> _What is needed_: Decide whether each statement below agrees with the caption on the calicivirus multiplication cycle, answering yes or no and quoting the words of the caption that decide it. (a) The caption divides calicivirus replication into eleven steps. (b) In sapoviruses, VP1 is translated from the subgenomic RNA. (c) The antigenomic RNA serves as the template for both the genomic RNA and the subgenomic RNA.

> _Given text_:
——————

Fig. 4.

The multiplication cycle of the calicivirus. The replication of the calicivirus can be schematically subdivided into eleven steps. After attachment of the protein core to the cellular receptor, the virion is internalized in the cell (step 1). Uncoating of the viral genome (step 2) is followed by translation of the polyprotein precursor (step 3) and a co-translational processing releasing the non-structural proteins (step 4). Those proteins assemble in a replication complex (step 5) that synthesizes the antigenomic RNA (step 6), being itself used as a template for synthesis of the genomic RNA (step 7). The newly synthesized genomic RNA is translated as a polyprotein precursor (step 3) or being used for packaging in the assembled viral protein core (step 10). The antigenomic RNA is also the template for synthesis of subgenomic RNA (step 8). In noroviruses, vesiviruses and possibly recoviruses, the subgenomic RNA is translated as structural proteins, VP1 and VP2 (step 9). In sapoviruses, lagoviruses and possibly beco/naboviruses, the VP1 is released from the polyprotein precursor after processing by the viral protease. At a still not defined time in the multiplication cycle, assembly of the structural proteins as well as packaging of the genomic RNA occurs (step 10), followed by release of the mature virion from the cell (step 11).

——————

> _Information provided_:
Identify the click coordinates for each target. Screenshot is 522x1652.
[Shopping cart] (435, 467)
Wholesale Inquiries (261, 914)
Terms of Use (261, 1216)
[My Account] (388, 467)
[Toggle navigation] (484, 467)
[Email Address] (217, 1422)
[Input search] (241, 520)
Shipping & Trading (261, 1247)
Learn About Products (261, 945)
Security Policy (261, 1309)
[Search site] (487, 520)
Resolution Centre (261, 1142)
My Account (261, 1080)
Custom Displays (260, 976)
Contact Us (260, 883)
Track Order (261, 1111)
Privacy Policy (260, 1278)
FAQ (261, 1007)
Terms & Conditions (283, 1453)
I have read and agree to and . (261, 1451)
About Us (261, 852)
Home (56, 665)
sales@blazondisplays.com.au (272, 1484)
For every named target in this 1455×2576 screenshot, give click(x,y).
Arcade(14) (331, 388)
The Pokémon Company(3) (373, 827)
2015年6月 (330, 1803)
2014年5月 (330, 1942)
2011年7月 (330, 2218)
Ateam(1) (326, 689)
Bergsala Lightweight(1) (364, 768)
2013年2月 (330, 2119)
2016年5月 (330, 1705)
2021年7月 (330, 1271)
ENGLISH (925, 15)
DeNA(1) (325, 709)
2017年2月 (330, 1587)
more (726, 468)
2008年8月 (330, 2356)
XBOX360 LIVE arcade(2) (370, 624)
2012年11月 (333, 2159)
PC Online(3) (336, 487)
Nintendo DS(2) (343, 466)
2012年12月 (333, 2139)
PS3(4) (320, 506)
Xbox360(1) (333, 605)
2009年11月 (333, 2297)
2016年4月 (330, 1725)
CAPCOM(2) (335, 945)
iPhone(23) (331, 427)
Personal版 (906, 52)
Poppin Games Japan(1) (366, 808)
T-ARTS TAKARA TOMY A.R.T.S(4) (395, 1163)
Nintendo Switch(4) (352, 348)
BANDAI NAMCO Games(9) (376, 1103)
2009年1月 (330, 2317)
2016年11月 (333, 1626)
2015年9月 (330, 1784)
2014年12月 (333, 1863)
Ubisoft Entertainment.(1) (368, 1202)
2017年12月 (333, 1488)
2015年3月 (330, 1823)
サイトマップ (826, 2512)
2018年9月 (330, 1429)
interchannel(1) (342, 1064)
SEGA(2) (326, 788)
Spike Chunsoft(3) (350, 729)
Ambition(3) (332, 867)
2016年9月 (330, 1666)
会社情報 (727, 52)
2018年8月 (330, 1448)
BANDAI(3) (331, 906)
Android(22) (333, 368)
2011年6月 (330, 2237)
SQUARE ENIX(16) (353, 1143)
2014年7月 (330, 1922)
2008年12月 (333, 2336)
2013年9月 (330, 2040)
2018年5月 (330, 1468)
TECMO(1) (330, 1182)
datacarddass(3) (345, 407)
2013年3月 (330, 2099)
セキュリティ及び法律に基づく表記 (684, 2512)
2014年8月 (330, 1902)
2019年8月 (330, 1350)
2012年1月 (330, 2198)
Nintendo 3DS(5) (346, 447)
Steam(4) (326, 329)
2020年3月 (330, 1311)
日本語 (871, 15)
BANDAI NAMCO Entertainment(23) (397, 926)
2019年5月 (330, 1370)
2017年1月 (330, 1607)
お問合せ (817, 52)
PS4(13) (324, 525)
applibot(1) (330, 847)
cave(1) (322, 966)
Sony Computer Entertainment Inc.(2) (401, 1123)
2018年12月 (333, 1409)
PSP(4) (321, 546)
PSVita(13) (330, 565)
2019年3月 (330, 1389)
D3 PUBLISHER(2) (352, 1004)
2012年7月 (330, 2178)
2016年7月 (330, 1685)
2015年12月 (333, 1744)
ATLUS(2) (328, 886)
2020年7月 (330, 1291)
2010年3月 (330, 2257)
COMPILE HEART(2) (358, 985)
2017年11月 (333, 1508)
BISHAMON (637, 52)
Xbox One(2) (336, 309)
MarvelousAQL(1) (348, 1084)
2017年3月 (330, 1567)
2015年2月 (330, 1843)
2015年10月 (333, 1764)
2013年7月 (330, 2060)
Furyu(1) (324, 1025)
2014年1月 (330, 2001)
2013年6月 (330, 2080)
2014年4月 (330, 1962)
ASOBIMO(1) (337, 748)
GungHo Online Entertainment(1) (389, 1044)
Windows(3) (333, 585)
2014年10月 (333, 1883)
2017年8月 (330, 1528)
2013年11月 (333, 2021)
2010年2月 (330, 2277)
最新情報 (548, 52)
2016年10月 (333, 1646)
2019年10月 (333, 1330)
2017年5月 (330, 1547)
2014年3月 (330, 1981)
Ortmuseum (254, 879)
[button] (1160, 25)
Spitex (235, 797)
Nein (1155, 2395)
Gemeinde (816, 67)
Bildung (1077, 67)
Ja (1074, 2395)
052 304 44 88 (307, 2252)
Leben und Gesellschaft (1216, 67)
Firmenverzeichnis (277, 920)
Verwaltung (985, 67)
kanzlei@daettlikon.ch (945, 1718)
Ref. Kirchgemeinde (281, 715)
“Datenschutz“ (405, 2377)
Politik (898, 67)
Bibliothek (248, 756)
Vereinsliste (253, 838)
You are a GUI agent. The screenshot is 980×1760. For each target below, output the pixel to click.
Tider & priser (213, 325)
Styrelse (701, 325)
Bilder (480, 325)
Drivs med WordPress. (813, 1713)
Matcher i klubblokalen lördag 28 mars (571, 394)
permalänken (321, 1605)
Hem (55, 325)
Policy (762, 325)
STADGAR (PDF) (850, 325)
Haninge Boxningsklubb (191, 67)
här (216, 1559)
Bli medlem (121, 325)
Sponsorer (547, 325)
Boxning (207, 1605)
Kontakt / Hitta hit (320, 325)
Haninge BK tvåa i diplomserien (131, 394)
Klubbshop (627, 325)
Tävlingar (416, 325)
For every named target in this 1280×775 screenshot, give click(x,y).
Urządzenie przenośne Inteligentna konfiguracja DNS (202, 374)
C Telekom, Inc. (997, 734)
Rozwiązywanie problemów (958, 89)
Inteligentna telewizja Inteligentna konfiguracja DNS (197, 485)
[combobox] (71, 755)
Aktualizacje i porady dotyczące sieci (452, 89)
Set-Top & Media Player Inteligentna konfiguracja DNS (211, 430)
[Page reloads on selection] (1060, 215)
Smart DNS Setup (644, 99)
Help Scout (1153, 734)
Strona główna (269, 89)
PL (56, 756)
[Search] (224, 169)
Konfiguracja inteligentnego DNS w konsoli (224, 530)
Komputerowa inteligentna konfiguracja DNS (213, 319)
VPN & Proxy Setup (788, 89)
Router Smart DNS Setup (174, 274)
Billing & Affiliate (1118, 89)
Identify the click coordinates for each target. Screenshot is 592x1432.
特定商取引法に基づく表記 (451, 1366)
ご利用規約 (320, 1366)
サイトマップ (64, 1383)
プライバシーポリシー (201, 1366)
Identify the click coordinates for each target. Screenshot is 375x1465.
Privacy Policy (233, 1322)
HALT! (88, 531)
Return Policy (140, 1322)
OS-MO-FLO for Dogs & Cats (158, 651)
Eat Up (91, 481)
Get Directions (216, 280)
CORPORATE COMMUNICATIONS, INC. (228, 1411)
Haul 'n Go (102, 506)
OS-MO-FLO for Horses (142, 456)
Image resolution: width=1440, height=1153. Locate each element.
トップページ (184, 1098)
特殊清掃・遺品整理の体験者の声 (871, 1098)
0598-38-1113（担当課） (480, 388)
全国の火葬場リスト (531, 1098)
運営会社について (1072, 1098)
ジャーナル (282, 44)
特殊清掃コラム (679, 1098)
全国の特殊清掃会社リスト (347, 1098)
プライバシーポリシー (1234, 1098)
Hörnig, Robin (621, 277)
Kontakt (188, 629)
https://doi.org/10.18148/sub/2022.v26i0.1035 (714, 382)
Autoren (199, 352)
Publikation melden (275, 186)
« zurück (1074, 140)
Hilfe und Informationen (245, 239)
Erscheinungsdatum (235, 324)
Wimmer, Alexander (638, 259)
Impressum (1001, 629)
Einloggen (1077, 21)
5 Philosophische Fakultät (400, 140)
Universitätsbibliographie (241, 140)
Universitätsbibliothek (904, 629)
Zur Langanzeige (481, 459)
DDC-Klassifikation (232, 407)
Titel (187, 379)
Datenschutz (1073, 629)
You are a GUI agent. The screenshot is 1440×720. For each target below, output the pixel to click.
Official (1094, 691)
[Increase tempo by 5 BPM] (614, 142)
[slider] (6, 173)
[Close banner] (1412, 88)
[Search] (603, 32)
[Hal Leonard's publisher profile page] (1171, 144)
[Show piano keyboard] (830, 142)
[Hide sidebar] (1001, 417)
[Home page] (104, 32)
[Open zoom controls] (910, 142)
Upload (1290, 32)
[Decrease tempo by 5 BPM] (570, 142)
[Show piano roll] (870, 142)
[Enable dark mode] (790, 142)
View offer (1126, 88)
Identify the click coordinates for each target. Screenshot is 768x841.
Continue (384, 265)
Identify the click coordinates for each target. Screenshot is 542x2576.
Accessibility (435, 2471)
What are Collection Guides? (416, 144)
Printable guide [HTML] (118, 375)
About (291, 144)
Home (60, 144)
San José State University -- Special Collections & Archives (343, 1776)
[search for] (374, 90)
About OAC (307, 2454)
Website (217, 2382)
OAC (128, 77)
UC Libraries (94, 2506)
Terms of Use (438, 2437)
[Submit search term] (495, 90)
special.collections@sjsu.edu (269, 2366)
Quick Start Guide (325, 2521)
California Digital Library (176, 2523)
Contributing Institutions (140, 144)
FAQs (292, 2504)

——————

> _Task solution_:
(a) Yes: "The replication of the calicivirus can be schematically subdivided into eleven steps."
(b) No: "In sapoviruses, lagoviruses and possibly beco/naboviruses, the VP1 is released from the polyprotein precursor after processing by the viral protease."
(c) Yes: "being itself used as a template for synthesis of the genomic RNA (step 7)" and "The antigenomic RNA is also the template for synthesis of subgenomic RNA (step 8)."